Rejets industriels dans les cours d'eau : une baisse de 50% passée quasi inaperçue au Québec
Les matières en suspension rejetées par les grandes industries québécoises dans les cours d'eau ont diminué de moitié entre 2006 et 2023. Ce progrès est porté à 87% par les pâtes et papiers, historiquement l'un des plus grands pollueurs de la province.
Matières en suspension totales rejetées par l'industrie québécoise (t/an)
Le chiffre qui surprend
Les matières en suspension (MES) sont des particules solides - fibres, argile, résidus métalliques - qui se maintiennent en suspension dans l'eau et perturbent les écosystèmes aquatiques en réduisant la luminosité et en colmatant les habitats de reproduction des poissons. Les données du Programme de réduction des rejets industriels (PRRI) du MELCCFP, qui suit les rejets d'environ 200 sites industriels au Québec depuis 1996, montrent une tendance nette : de 2006 à 2023, le total des MES rejetées par les grandes industries est passé de 18 400 à 9 200 tonnes par an, soit une baisse de près de 50%.
Ce résultat n'est pas le fruit du hasard. Le PRRI, lancé en 1988 et étendu au secteur des pâtes et papiers en 1993[1], fonctionne par autorisations ministérielles renouvelables aux 5 ans, avec des exigences progressivement resserrées établissement par établissement. En 2022, sur 89 sites assujettis, 69 étaient soumis à des normes au moins aussi strictes que les règlements de base[7].
La domination du secteur papetier
Le secteur des pâtes et papiers représente à lui seul 87% des MES industrielles rejetées en 2023, avec 8 033 tonnes - contre 17 112 tonnes en 2006, soit une baisse de 53%. Deux usines dominent ce bilan : Smurfit WestRock à La Tuque (anciennement WestRock), qui affichait en 2022 des rejets de 1 084 tonnes de MES avec plus de 39 millions de m³ d'effluents traités[3], et Domtar à Windsor, avec 923 tonnes de MES la même année[3].
La modernisation des équipements joue un rôle.

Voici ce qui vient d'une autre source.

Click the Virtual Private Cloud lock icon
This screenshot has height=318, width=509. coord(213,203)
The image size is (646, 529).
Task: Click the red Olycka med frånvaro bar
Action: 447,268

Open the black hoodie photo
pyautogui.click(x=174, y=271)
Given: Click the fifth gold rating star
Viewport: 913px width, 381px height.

En 2017, WestRock La Tuque a reçu 10 millions de dollars du programme EcoPerformance pour optimiser ses procédés de lavage et de blanchiment[11]. Des fermetures d'usines ont également contribué à la baisse : entre 2006 et 2023, plusieurs papetières québécoises ont cessé leurs activités - Donnacona (2009), Hull/Gatineau (2011), Matane (2012), puis Amos et Baie-Comeau (2020-2021)[10][2]. La part respective des fermetures et des améliorations technologiques reste difficile à quantifier.

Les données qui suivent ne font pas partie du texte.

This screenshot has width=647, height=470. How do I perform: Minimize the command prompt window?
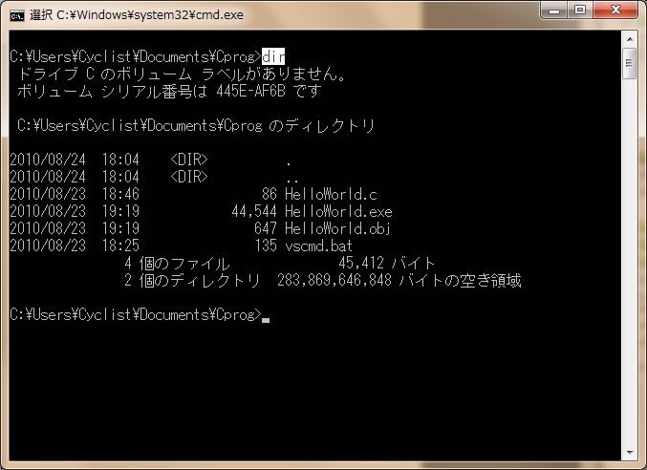556,11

Cette tendance s'inscrit dans un mouvement national. Selon Environnement Canada, les rejets de MES des papetières canadiennes ont chuté de 80 200 à 46 100 tonnes entre 2006 et 2022, soit -42,5%, malgré une production relativement stable[3].
Top 8 des sites industriels — MES moyennes annuelles (t/an, 2006-2023)

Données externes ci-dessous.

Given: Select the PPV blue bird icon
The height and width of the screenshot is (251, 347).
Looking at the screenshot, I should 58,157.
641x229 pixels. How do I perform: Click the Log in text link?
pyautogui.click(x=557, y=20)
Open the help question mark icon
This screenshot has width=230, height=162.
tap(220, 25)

Quarante ans d'efforts réglementaires
Ce progrès s'inscrit dans un effort de longue haleine. À la fin des années 1970, la quasi-totalité des effluents industriels québécois étaient rejetés sans traitement[4]. Entre 1981 et 1995, le secteur des pâtes et papiers avait déjà réduit ses MES de 78%[4]. Le Règlement sur les fabriques de pâtes et papiers (Q-2, r. 27), adopté en 2007 et régulièrement mis à jour[5], fixe des limites de rejets en kg de MES par tonne produite, avec des normes plus strictes pour les usines construites après 1992. Un règlement fédéral complémentaire est en vigueur depuis 1992[6].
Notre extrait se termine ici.